On Mon Feb 09 2015 at 12:08:01 Amir E. Aharoni <amir.aharoni(a)mail.huji.ac.il>
wrote:
Manual descriptions are not an entire waste of time.
I never said that, so please don't put words in my mouth. I did say, on
several occasions, that, for the vast majority of items, manual
descriptions are a waste of volunteer time. For cases where "the point" of
the item is not easily expressible as statements, manual descriptions are
indeed useful. But the number of cases where this applies will only shrink,
as we get more properties on Wikidata, and as the description generators
get better.
Magnus writes in his post <http://magnusmanske.de/wordpress/?p=265>:
And some people have seen my Reasonator
<http://tools.wmflabs.org/reasonator/?q=Q1339> tool, where (for some item
types, and some languages) rather long descriptions can be generated.
It's not necessary gd that they are long. For the mobile app it's better
if they are short.
Which is one reason my automatic description API defaults to short
descriptions, unless you ask for a long one. Even then, it will default to
short, unless the language/item type combination is covered. The short
description generator covers more languages, and is easily extendable.
Check out "stock" at
https://bitbucket.org/magnusmanske/autodesc/src/019b395c1bd5e13720e5cfda4df…
I think the results are, at the very least, understandable by humans; and
yes, these things tend to get better very quickly (developers! developers!
<throws chair>).
But the "some item types, and some languages" part is the real problem.

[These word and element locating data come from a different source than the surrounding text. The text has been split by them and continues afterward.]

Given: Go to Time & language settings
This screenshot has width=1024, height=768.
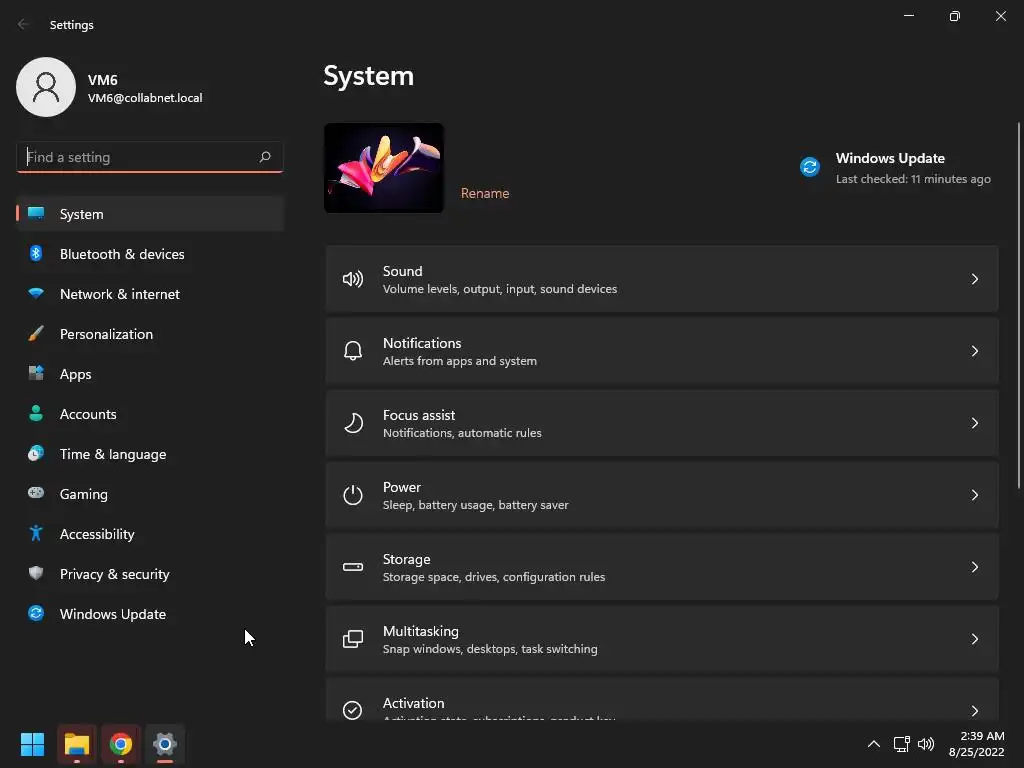Looking at the screenshot, I should click(113, 454).
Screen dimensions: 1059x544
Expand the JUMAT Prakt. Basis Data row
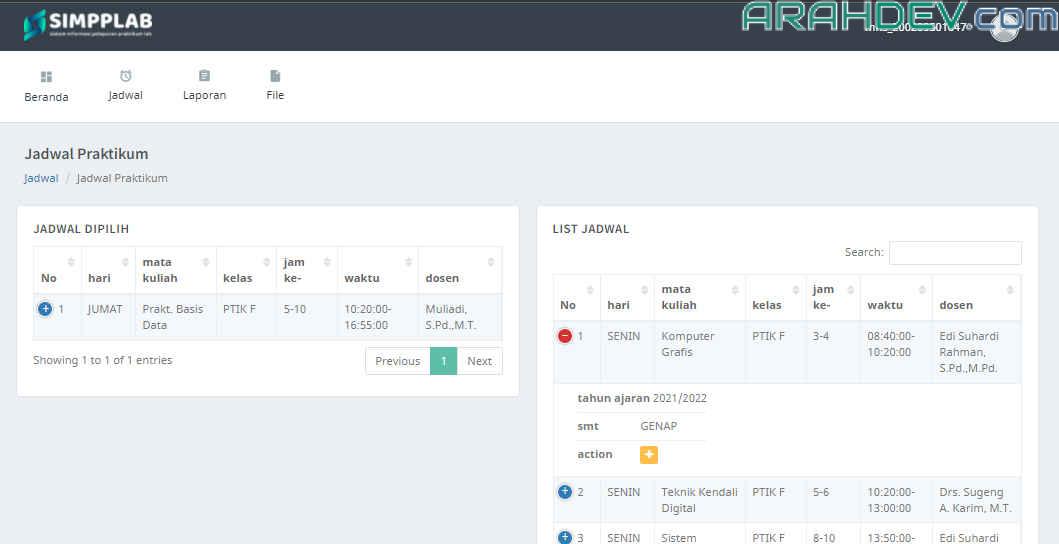45,309
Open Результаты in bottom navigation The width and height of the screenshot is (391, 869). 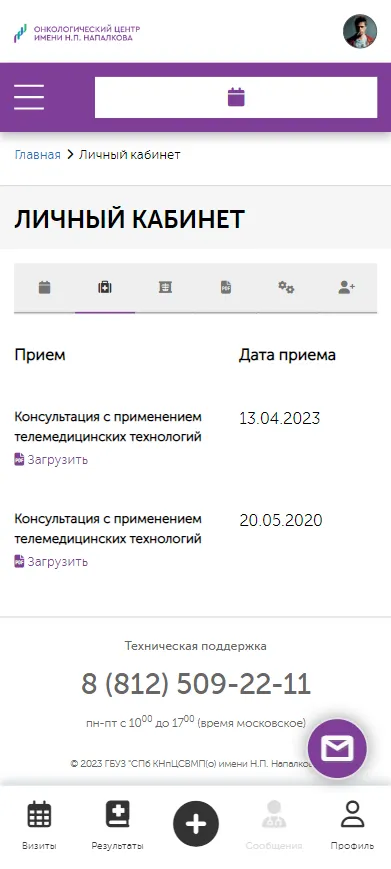tap(117, 826)
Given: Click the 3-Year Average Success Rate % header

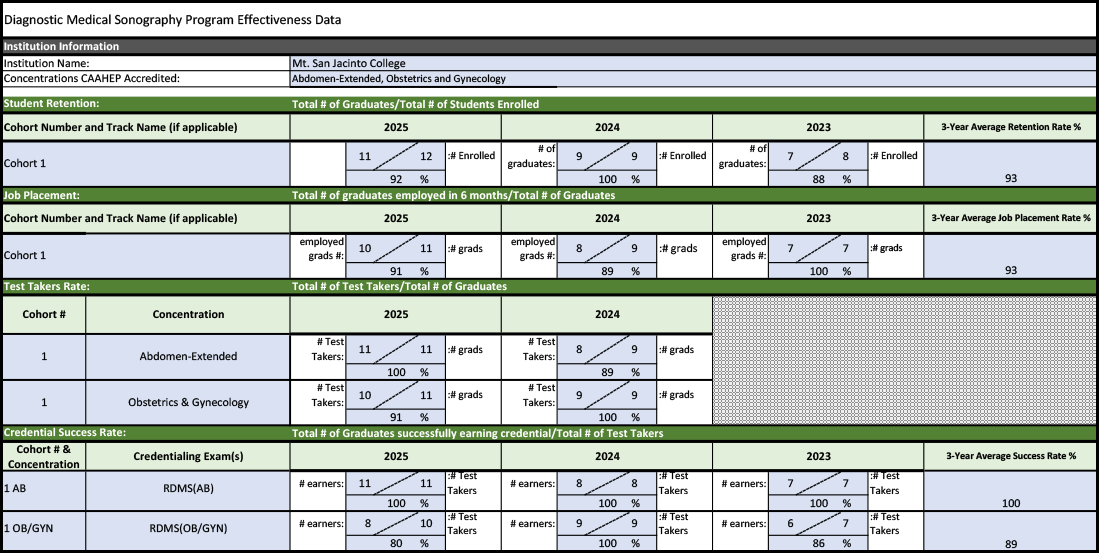Looking at the screenshot, I should tap(1011, 456).
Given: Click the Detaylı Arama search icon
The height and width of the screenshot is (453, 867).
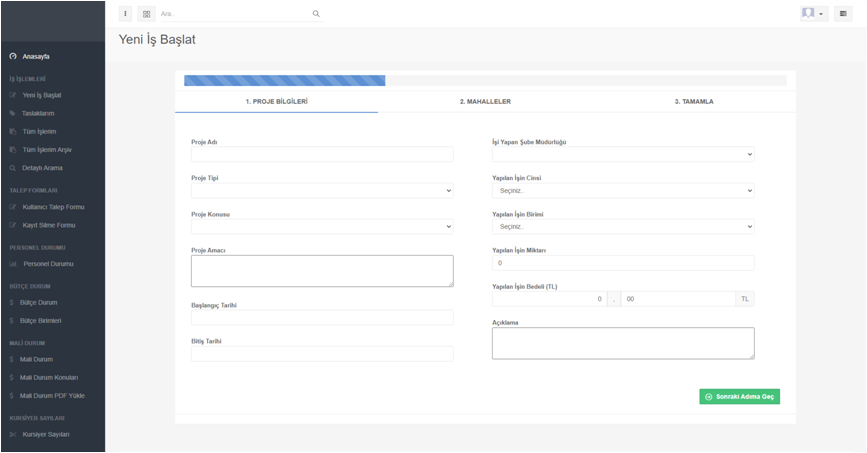Looking at the screenshot, I should [13, 168].
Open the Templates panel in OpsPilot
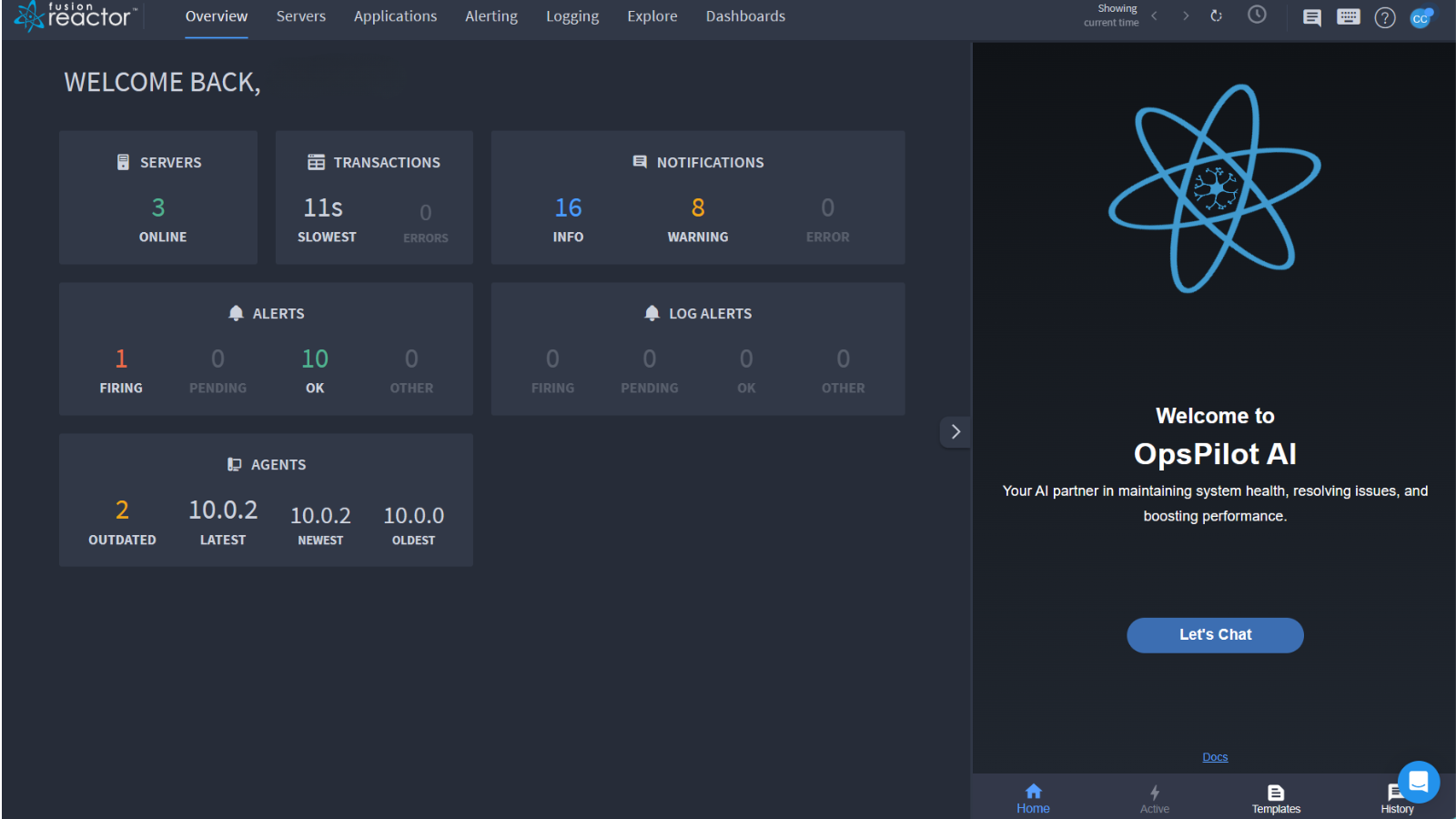 [x=1276, y=796]
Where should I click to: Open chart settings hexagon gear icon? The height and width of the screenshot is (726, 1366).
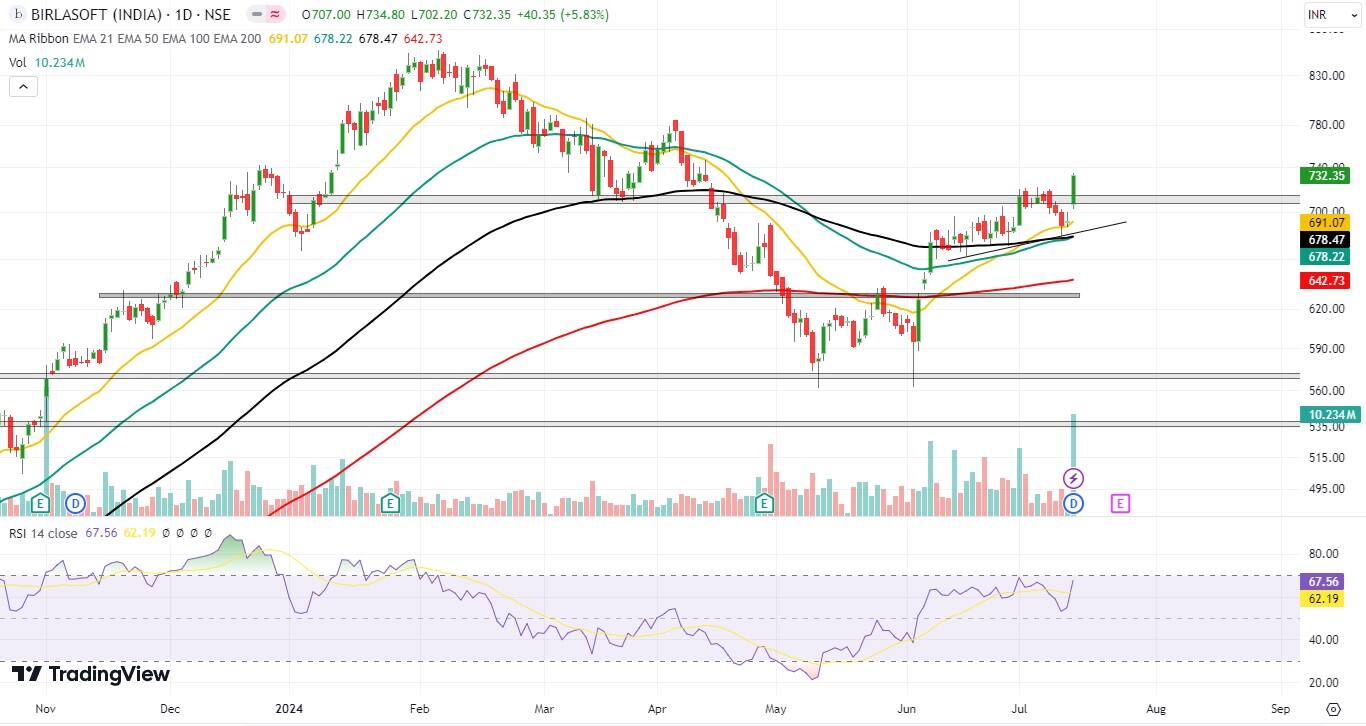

Only some. It's quite possible that in the future Reasonator will cover all
languages and all data types and will also be tweaked t provide appropriate
length, maybe even different lengths according to context. Reasonator
natural language sentence creation works for a very small number of
languages. If it was as easy to translate it as it is to translate
MediaWiki UI messages, I wouldn't object to its wider, but AFAIK this is
not the case not.
And it's not that good for English either. Reasonator is not smart enough
at the moment to describe people with several qualifications. The current
Reasonator-generated description of Peter Garrett
<https://tools.wmflabs.org/reasonator/?find=peter+garrett> is vastly
inferior to the manually-written description. Compare:
1. "Australian singer and politician, Minister for School Education, Early
Childhood and Youth, Minister for Sustainability, Environment, Water,
Population and Communities (Australia), and Member of the Australian House
of Representatives (*1953) ♂"
2. "Australian politician and Midnight Oil lead singer".
Basic human intuition tells me that for most Wikipedia readers, who simply
want to know "Who is Peter Garrett?", #2 is far more useful. #1 has
oversize descriptions of all his political roles, and *doesn't* have the
name the rock band that made him popular. This is just one example out of
hundreds of thousands that could be brought up. For what it's worth, #2 is
also easier to translate manually.
It's important to emphasize at this point that I have the utmost respect
to Magnus's brilliant work. It's just not ready to completely replace the
manual descriptions.
Thanks, and it should not. But a little developer time can save megahours
(new unit!) of volunteers performing needless work.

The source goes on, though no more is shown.